Tiwei Bie Dec. 2, 2017, 4:30 a.m. UTC | #1
Hi Antonio,

On Sat, Dec 02, 2017 at 01:17:58AM +0800, Fischetti, Antonio wrote:
> Hi All,
> I've got an update on this.
> I could replicate the same issue by using testpmd + a VM (= Virtual Machine).
> 
> The test topology I'm using is:
> 
> 
> [Traffic gen]----[NIC port #0]----[testpmd]----[vhost port #2]----+
>                                                                   | 
>                                                                   |
>                                                              [testpmd in
>                                                                 the VM]
>                                                                   |
>                                                                   |
> [Traffic gen]----[NIC port #1]----[testpmd]----[vhost port #3]----+
> 
> 
> So there's no OvS now in the picture: one testpmd running on the host
> and one testpmd running on the VM.
> 
> The issue is that no packet goes through testpmd in the VM.
> It seems this is happening after this patch was upstreamed.
> 
> Please note
> -----------
> To replicate this issue both the next 2 conditions must be met:
>  - the traffic is already being sent before launching testpmd in the VM
>  - there are at least 2 forwarding lcores.
> 

Thanks again for reporting this issue with such detailed info!

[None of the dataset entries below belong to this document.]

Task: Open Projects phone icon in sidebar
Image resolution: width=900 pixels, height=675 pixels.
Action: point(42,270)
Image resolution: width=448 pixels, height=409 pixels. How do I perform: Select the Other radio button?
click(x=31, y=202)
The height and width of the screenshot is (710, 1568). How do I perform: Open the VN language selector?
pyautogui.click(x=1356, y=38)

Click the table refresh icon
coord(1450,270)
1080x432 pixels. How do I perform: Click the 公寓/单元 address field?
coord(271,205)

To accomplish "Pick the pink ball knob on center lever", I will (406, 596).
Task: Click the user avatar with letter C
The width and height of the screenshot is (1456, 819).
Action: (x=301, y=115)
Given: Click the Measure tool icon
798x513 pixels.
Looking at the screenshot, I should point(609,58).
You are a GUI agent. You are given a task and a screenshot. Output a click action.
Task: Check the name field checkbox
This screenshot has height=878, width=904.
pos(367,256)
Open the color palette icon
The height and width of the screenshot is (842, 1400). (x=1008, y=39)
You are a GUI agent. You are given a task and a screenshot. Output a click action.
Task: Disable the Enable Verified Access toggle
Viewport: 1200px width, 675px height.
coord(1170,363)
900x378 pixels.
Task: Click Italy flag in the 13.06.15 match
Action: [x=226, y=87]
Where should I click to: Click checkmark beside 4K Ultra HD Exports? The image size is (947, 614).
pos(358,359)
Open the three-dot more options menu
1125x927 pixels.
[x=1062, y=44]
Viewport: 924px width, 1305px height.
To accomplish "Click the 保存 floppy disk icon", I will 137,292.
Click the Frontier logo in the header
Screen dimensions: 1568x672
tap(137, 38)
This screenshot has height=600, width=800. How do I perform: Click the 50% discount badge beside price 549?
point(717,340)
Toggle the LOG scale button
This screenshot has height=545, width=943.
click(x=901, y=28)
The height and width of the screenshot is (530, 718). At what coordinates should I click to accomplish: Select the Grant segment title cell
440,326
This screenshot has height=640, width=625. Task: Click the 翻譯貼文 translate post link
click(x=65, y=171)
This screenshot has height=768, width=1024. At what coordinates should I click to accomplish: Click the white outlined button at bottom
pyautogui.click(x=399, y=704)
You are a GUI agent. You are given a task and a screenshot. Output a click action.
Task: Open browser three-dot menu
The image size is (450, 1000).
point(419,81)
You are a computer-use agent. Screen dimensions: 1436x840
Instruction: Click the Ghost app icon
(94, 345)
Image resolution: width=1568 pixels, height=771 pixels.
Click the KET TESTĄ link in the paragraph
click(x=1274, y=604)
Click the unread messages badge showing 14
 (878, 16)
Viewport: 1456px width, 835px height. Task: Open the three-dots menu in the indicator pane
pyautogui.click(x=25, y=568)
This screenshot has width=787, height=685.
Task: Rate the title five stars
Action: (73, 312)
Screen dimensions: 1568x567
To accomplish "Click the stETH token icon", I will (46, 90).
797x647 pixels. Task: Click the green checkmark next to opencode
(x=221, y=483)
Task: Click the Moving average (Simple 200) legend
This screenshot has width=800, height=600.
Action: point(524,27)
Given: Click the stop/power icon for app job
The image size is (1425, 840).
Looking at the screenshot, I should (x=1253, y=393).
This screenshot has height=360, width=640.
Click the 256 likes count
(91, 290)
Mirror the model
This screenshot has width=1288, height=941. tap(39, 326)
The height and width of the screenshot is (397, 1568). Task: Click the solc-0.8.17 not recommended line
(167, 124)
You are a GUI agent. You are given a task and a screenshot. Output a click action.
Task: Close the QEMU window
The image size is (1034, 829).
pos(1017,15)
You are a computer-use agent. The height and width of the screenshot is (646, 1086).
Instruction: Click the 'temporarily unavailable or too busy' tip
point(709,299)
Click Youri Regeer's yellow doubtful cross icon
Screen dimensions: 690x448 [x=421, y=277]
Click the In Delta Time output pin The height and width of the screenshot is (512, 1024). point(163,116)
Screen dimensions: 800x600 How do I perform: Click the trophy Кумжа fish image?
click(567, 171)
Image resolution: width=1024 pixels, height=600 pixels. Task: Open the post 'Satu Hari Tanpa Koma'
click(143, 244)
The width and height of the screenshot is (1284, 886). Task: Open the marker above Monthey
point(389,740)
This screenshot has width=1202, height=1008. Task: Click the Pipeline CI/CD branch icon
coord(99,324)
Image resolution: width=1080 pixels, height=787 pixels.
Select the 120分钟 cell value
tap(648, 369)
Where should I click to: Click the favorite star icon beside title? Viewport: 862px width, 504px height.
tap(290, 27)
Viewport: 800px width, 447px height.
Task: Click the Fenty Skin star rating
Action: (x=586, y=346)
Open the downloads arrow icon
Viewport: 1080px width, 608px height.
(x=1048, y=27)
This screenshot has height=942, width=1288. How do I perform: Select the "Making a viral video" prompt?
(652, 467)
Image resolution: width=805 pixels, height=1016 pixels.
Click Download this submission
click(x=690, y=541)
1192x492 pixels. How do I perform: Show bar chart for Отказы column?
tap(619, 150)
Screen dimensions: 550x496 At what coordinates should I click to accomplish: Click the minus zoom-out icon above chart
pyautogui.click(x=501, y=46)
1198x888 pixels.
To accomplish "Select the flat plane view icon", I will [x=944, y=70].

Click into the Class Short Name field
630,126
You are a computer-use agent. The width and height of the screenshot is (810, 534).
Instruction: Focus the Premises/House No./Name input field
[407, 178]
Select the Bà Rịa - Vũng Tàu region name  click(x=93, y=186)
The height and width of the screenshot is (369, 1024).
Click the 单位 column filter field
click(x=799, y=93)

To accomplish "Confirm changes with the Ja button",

Due to the current environment I have, I tried a slightly different
topo setup, instead of the above you described, my topo setup is:

[testpmd1/txonly]----[vhost port #0]----+
                                        |
                                        |
                                   [testpmd in
                                      the VM]
                                        |
                                        |
[testpmd2/rxonly]----[vhost port #1]----+

That is to say, I'm using testpmd/{txonly,rxonly} directly without
external traffic generators.

Below is the script I'm using to launch the testpmds:

# testpmd1:

sudo ./x86_64-native-linuxapp-gcc/app/testpmd -l 1,2 \
                --socket-mem 1024,1024 \
                --file-prefix=vhost0 \
                --no-pci \
                --vdev=net_vhost0,iface=/tmp/socket-0,queues=1 \
                -- \
                --port-topology=chained \
                -i \
                --nb-cores=1 \
                --forward-mode=txonly

# testpmd2:

sudo ./x86_64-native-linuxapp-gcc/app/testpmd -l 3,4 \
                --socket-mem 1024,1024 \
                --file-prefix=vhost1 \
                --no-pci \
                --vdev=net_vhost1,iface=/tmp/socket-1,queues=1 \
                -- \
                --port-topology=chained \
                -i \
                --nb-cores=1 \
                --forward-mode=rxonly

# testpmd in the VM:

sudo \
./x86_64-native-linuxapp-gcc/app/testpmd -l 1,2,3 \
        --socket-mem 512 \
        -- \
        --burst=64 -i --txqflags=0xf00 --disable-hw-vlan \
        --nb-cores=2 \
        --forward-mode=mac

Unfortunately, I failed to reproduce this issue.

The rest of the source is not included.